Эти слова перевернули душу и перевернули все тело. И снова Филомено опозорился – но на этот раз даже не смутился. Он пил губы возлюбленной, точно изжаждавшийся путник, он дышал ее дыханием. Освободил ее тело от одежды и всем своим жарким телом прижался к ней, стараясь раствориться в этой нежности и прохладе. А речи были бессвязны и горячи, как руки, ласкающие тонкую девичью кожу:

– Марисели, неужели ты любишь меня? Я так люблю тебя, и боюсь тебя тронуть – не будь на меня в обиде, помоги мне, обними меня крепче, не бойся…

– Все, что хочешь, – отвечала она, – все, все…

И ласкала его неумело и нежно, и почувствовала вновь умноженную силу, и со вздохом отдалась этой силе во власть – едва застонав от боли и счастья, когда разлетелся щит ее девственности под напором копья черного дерева, когда стали двое плотью единой, переполненной любовью, с единой душою, переполненной нежностью, с единым неровным дыханием, в ярком свете утреннего солнца. А очнувшись – стыдливо спрятала зарозовевшее лицо в подушки отстранившись.

– Тебе было больно? – спросил он. – Ты такая хрупкая, а я такой же скотина, как все мы – на что только бог нас такими придумал?

– Все, что угодно, – отвечала она, – все что угодно для тебя одного.

Качался перед глазами потолок, струились драпированные портьеры. Да нет, это не мерещилось. То, что виднелось в просвете, было худой старушечьей фигурой. Ма Ирене все видела и слышала. "Вот чертова старуха", подумал он, не испытывая ни тени досады, – возможно, потому, что был слишком счастлив в эти минуты. Однако реальность стояла буквально за дверями, и надо было ее принимать так, как есть.

– Нинья, – сказал он, – может быть, оденемся?

– Как хочешь, – отозвалась она. – Правда, я слыхала, что тебе всегда было мало.

– А! Ирените, да? – спросил он. – Ты уже ревнуешь?

– Нет, – сказала она. – Это было так давно.

– Да, последний раз – на кануне того дня, когда я увидел тебя в часовне с окровавленными руками. Я ведь к ней лазил через окошко часовни. Нинья, можно я закурю? После этого и до сегодняшнего дня у меня не было никого.

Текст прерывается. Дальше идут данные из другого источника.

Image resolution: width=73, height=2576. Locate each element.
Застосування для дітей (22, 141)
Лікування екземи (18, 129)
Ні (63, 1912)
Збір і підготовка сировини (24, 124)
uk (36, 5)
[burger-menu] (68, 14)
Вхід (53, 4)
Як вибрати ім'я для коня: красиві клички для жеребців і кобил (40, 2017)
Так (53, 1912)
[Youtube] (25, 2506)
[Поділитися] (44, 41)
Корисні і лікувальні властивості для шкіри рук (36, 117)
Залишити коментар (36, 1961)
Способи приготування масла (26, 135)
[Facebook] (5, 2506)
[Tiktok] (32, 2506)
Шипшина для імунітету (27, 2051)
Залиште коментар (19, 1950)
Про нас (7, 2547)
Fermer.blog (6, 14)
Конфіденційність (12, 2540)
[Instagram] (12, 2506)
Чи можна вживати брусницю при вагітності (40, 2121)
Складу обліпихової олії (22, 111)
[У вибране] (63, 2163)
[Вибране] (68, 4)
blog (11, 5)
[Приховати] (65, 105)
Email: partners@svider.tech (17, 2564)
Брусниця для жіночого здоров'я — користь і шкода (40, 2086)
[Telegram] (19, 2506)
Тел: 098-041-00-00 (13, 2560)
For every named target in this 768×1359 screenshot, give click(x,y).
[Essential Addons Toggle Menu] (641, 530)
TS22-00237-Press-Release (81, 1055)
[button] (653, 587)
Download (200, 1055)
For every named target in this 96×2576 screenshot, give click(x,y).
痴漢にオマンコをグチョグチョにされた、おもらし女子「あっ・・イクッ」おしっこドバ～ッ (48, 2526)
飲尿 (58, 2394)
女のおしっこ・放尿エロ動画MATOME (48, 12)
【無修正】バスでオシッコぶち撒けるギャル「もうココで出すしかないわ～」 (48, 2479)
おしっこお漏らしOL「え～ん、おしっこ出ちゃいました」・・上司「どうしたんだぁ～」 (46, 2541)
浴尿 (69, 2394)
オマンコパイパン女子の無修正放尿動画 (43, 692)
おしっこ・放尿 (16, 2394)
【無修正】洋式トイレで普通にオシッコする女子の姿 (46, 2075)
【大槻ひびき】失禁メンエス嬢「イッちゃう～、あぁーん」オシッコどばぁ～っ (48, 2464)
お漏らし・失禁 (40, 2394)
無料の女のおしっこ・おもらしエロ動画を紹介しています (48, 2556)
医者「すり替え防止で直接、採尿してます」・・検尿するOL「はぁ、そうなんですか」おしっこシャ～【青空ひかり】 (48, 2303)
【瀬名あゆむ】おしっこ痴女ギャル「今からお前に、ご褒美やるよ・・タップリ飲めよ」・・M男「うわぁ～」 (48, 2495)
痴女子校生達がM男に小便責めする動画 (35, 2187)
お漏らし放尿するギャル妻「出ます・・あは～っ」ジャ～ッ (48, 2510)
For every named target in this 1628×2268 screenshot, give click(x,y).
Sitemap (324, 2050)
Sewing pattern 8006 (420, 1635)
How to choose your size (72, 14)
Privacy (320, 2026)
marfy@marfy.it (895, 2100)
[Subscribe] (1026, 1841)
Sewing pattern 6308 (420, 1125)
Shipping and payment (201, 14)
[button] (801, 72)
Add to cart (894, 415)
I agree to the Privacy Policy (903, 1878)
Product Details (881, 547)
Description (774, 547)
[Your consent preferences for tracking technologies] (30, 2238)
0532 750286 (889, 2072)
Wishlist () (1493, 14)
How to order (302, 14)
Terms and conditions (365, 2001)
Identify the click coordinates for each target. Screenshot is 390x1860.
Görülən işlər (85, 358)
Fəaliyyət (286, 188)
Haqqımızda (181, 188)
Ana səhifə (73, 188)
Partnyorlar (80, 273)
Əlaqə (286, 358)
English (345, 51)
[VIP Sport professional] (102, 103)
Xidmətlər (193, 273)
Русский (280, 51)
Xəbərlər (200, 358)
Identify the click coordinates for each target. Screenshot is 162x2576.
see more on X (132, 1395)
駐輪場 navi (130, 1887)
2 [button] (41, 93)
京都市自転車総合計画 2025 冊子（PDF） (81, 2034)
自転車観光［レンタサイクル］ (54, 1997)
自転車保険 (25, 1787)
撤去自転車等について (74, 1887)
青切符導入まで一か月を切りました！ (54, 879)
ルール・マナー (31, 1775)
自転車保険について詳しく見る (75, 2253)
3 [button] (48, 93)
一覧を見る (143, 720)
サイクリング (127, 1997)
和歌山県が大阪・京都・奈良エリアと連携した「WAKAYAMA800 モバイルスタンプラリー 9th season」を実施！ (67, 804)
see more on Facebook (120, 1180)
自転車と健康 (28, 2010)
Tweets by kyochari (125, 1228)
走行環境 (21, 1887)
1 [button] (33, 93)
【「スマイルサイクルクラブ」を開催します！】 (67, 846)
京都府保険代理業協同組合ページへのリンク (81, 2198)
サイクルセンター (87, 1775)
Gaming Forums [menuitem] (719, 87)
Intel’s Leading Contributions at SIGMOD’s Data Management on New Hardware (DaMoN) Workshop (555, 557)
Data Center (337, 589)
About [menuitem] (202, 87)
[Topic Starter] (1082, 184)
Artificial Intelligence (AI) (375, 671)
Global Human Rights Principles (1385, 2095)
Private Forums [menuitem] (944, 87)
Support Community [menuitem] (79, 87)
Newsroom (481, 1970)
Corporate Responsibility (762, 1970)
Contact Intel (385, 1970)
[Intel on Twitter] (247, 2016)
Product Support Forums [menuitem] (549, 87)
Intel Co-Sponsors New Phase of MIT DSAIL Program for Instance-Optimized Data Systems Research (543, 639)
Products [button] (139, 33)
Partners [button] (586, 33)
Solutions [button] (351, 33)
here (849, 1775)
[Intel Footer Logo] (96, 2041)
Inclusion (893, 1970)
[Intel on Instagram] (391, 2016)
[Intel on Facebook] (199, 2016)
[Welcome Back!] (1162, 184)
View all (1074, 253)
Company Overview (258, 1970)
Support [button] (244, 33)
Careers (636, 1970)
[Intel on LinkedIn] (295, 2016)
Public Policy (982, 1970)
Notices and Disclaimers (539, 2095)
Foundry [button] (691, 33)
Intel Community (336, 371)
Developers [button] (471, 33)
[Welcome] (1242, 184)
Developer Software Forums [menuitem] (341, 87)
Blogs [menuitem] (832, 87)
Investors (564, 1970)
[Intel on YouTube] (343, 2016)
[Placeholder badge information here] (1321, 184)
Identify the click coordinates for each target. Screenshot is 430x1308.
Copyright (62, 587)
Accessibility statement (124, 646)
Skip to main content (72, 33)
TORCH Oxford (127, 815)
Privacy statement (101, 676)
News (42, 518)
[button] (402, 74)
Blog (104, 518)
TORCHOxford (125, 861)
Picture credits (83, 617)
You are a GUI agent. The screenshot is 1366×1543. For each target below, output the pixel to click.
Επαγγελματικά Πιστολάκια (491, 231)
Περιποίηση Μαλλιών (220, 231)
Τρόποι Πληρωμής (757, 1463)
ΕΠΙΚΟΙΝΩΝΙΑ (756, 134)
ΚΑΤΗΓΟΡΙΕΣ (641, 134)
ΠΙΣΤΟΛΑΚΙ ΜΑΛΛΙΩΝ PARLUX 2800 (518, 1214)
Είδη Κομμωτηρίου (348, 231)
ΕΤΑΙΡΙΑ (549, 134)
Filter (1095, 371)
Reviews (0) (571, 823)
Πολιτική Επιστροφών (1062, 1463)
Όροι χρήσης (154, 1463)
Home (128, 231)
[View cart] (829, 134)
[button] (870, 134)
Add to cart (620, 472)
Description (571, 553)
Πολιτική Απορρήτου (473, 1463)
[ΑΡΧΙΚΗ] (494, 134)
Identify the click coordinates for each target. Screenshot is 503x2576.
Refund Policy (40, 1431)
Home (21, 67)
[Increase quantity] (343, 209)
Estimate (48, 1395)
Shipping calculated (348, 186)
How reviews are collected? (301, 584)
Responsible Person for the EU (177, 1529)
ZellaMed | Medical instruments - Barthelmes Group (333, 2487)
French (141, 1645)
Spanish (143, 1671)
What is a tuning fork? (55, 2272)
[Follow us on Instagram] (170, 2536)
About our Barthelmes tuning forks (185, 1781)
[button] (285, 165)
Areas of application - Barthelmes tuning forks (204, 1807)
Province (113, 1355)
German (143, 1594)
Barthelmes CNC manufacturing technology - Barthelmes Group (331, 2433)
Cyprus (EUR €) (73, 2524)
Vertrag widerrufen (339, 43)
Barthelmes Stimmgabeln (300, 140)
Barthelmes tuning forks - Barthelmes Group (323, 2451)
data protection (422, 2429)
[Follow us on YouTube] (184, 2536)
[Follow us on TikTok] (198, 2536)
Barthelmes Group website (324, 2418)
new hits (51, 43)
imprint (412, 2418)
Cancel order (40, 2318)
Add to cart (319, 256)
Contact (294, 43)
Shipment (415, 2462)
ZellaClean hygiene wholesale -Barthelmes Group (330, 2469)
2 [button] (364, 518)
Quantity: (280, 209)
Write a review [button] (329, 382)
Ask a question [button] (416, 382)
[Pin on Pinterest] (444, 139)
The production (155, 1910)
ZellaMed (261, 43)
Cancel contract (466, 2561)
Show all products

– Почему? – изумилась Марисели. – Я слышала, что терпеть это трудно. Вот видишь, ты не такое животное, как говорил о себе.

– Да только не своими заслугами, – отвечал Каники, натянув штаны и разыскав в глубоких карманах табак, кукурузные листья и кресало. Присел на краешек кровати, сворачивая сигару. – Сперва меня дон Лоренсо – не в обиду никому будь сказано – угостил такими конфетами, что стало бы не до сладкого любому. Ну, а потом… потом я часто бывал в той часовне, и она напоминала мне одно и то же… Тогда тоже было полнолуние, лунный морок начинался уже давно.

Потом я понял, что тебя тоже охватило этим мороком – после того случая, как я поранил руку – помнишь? Ты была такая молоденькая, Марисели, ты тогда не понимала, что любишь меня, а я понял, да сказать не мог. Вот донья Августа поняла, потому и поторопилась отправить с глаз долой – мол, авось, утонет чертушка где-нибудь в море. На корабле никогда не бывало ни одной женщины… а потом, когда я дал оттуда деру, у меня в мыслях не было никого, кроме тебя. Но если бы я не знал, что ты обо мне помнишь – ноги бы моей не было в этом доме.

Курил, пуская синие струйки по потолку, смотрел на девушку сверкающими, потеплевшими глазами:

– Только я не знал, что нинья так несчастна и одинока, что решилась принять любовь симаррона, висельника. – И, глядя в ее вдруг передернутое испугом лицо, ласково усмехнулся:

– Не бойся. Если ты любишь меня такого, каков я есть – это кое-что меняет в моей жизни… хотя горбатого могила исправит.